RECORDS below:
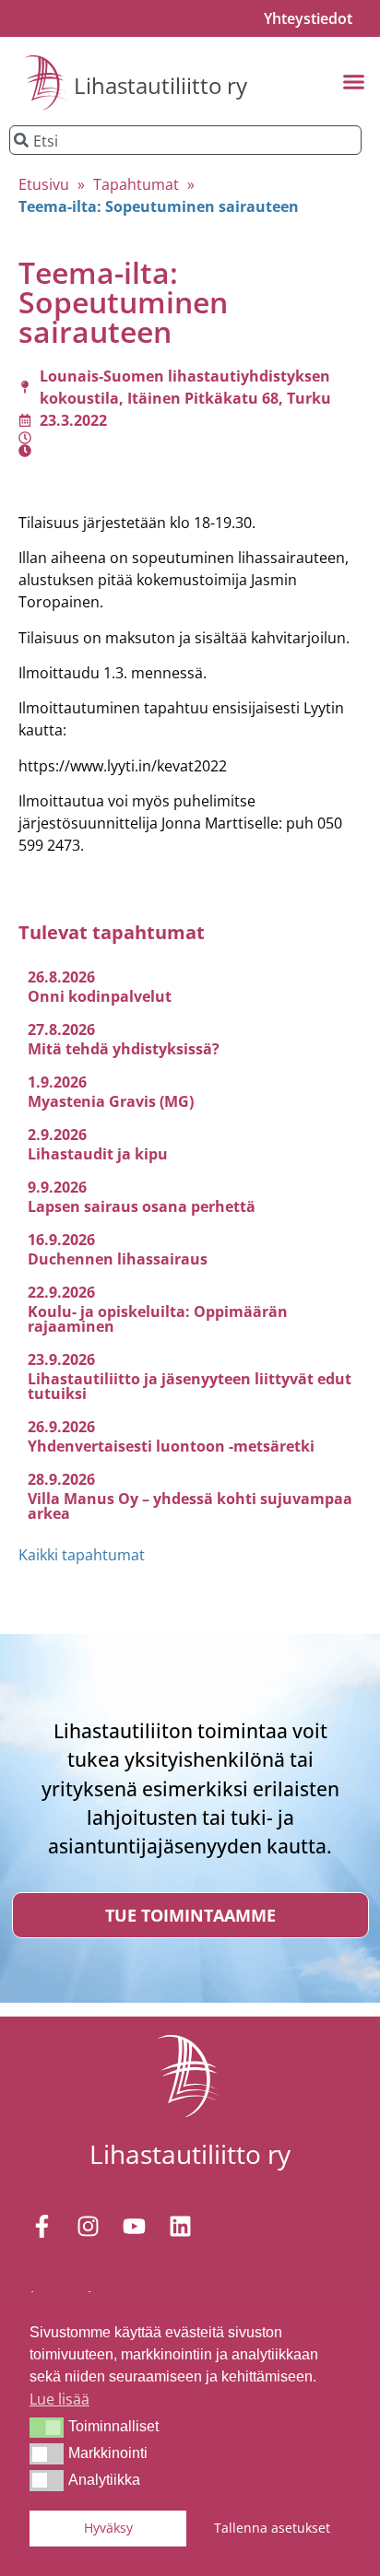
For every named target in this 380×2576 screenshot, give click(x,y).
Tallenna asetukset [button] (272, 2527)
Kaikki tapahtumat (81, 1555)
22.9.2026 (61, 1292)
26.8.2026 (61, 977)
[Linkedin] (180, 2227)
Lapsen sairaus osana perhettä (141, 1206)
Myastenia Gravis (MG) (111, 1101)
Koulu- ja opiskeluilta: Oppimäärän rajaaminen (158, 1318)
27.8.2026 (61, 1029)
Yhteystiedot (308, 18)
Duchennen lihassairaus (118, 1259)
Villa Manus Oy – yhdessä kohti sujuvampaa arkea (190, 1505)
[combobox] (185, 140)
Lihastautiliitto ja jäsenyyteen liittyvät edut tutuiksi (189, 1386)
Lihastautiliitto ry (160, 85)
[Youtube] (134, 2227)
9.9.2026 (57, 1187)
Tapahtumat (136, 184)
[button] (47, 2427)
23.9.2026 (61, 1359)
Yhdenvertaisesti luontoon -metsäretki (171, 1446)
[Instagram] (88, 2227)
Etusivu (43, 184)
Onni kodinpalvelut (100, 996)
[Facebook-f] (41, 2227)
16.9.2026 (61, 1239)
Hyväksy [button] (108, 2527)
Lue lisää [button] (59, 2399)
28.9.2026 (61, 1479)
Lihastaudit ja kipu (98, 1154)
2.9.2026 (57, 1134)
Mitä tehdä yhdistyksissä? (124, 1049)
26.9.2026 (61, 1427)
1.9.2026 (57, 1082)
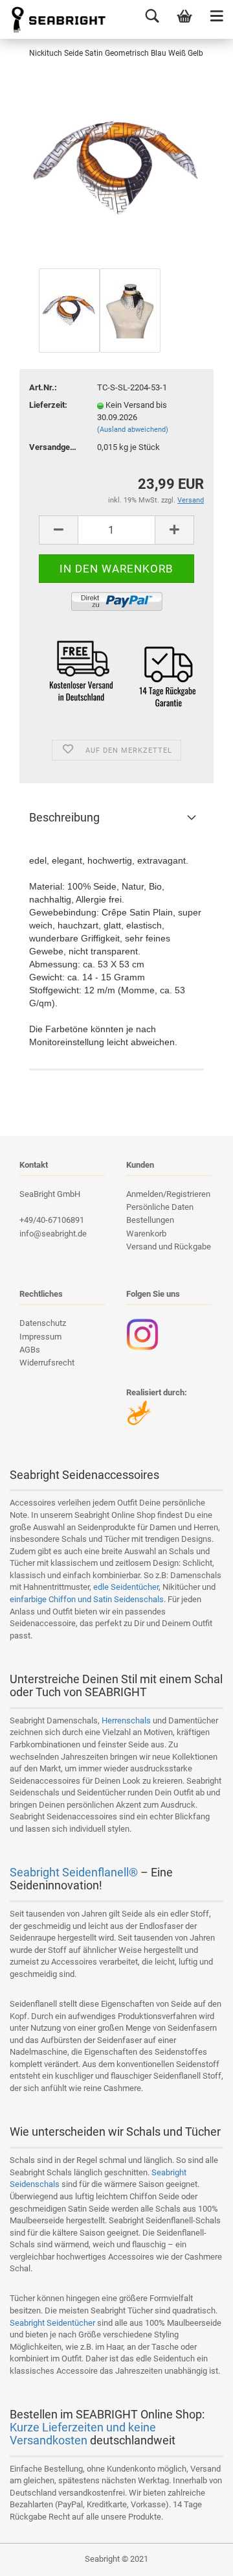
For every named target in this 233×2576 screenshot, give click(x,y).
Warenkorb (146, 1233)
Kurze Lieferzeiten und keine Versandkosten (83, 2433)
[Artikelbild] (116, 167)
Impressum (40, 1336)
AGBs (29, 1349)
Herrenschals (126, 1720)
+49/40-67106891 (51, 1220)
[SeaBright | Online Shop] (53, 19)
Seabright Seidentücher (52, 2323)
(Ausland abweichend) (132, 429)
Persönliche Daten (160, 1207)
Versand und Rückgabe (168, 1246)
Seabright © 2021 (116, 2559)
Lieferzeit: (48, 405)
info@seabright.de (53, 1233)
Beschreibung (64, 817)
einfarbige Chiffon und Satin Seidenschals (87, 1599)
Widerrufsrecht (46, 1362)
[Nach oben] (197, 2556)
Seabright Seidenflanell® (74, 1872)
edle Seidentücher (126, 1587)
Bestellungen (150, 1220)
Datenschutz (42, 1323)
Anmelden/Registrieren (168, 1194)
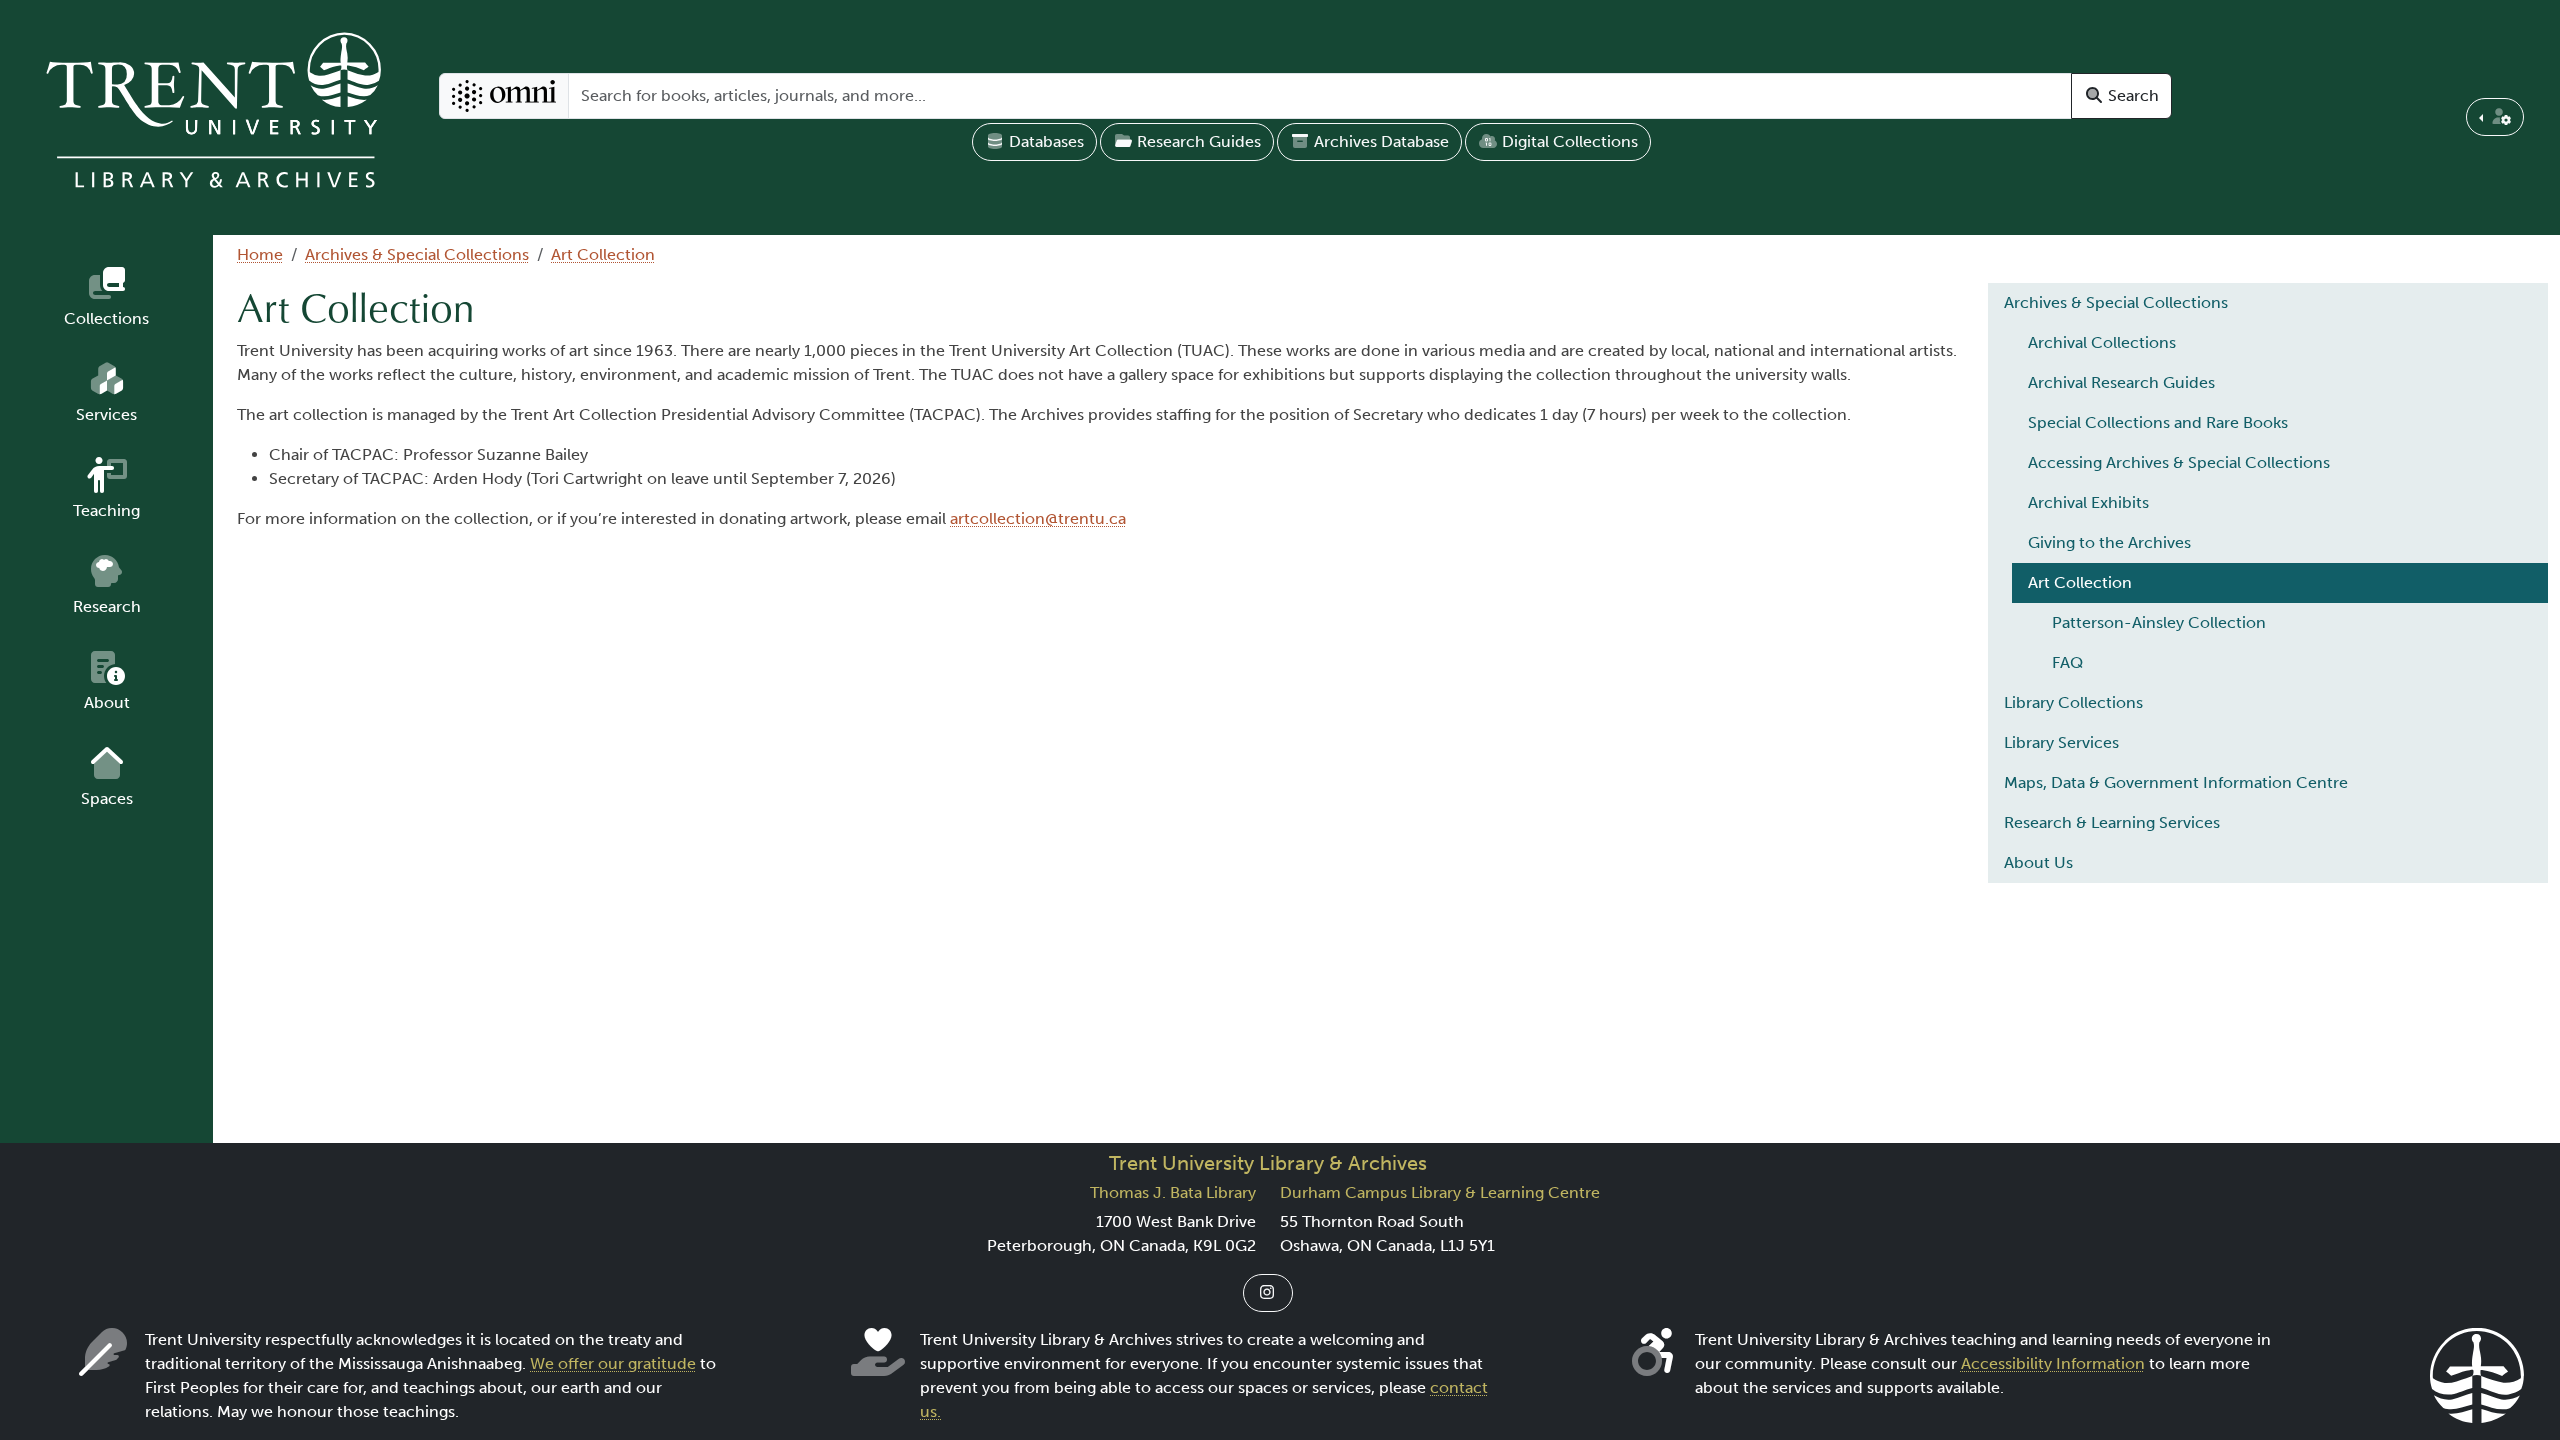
End of RECORDS.
Collect every line with the string "give" from the records, and copy each.

For every named target in this 380×2576 screenshot, give click(x,y).
For every named target in this 233×2576 screenshot, give click(x,y).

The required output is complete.